►

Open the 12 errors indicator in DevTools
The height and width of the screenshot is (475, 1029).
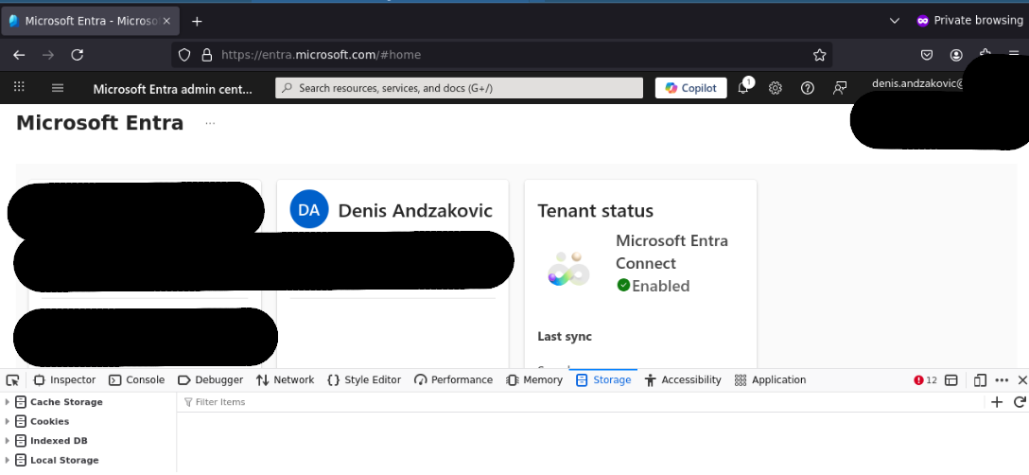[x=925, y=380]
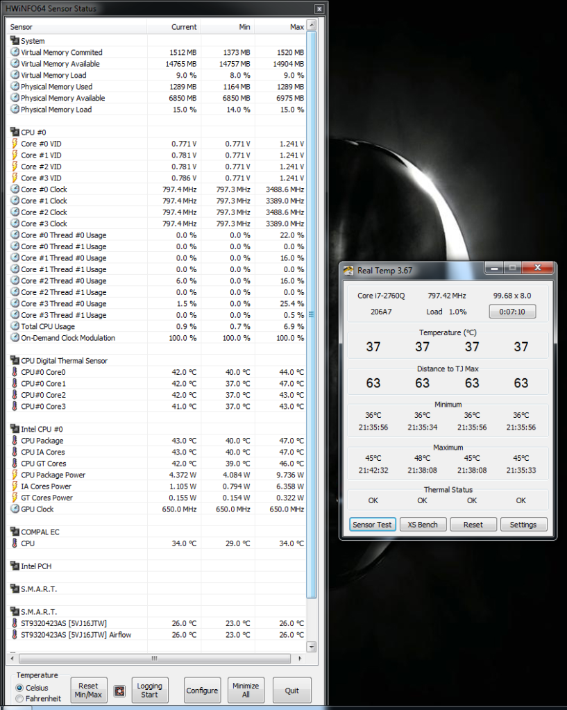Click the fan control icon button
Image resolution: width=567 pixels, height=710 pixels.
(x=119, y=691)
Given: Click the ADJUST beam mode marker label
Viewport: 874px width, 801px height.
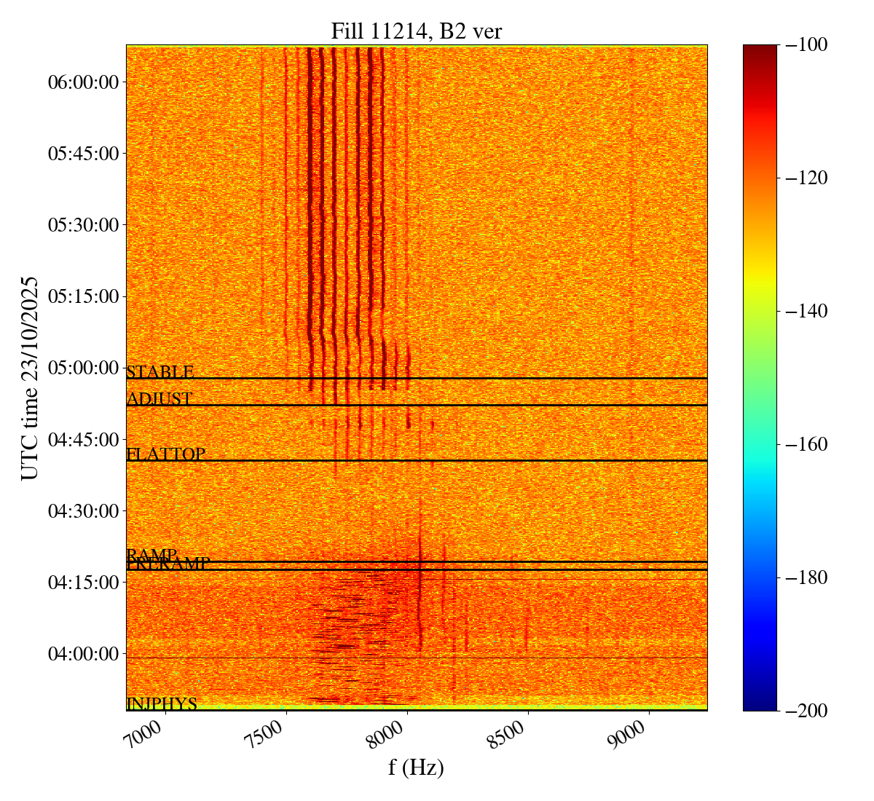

◄

§ EXERCISE
Repeat everything in the entries above word for word, excluding the images.

§ TASK RESULT
Open the 12 errors indicator in DevTools
The height and width of the screenshot is (475, 1029).
[x=925, y=380]
Click the fan control icon button
Image resolution: width=567 pixels, height=710 pixels.
(x=119, y=691)
Given: Click the ADJUST beam mode marker label
Viewport: 874px width, 801px height.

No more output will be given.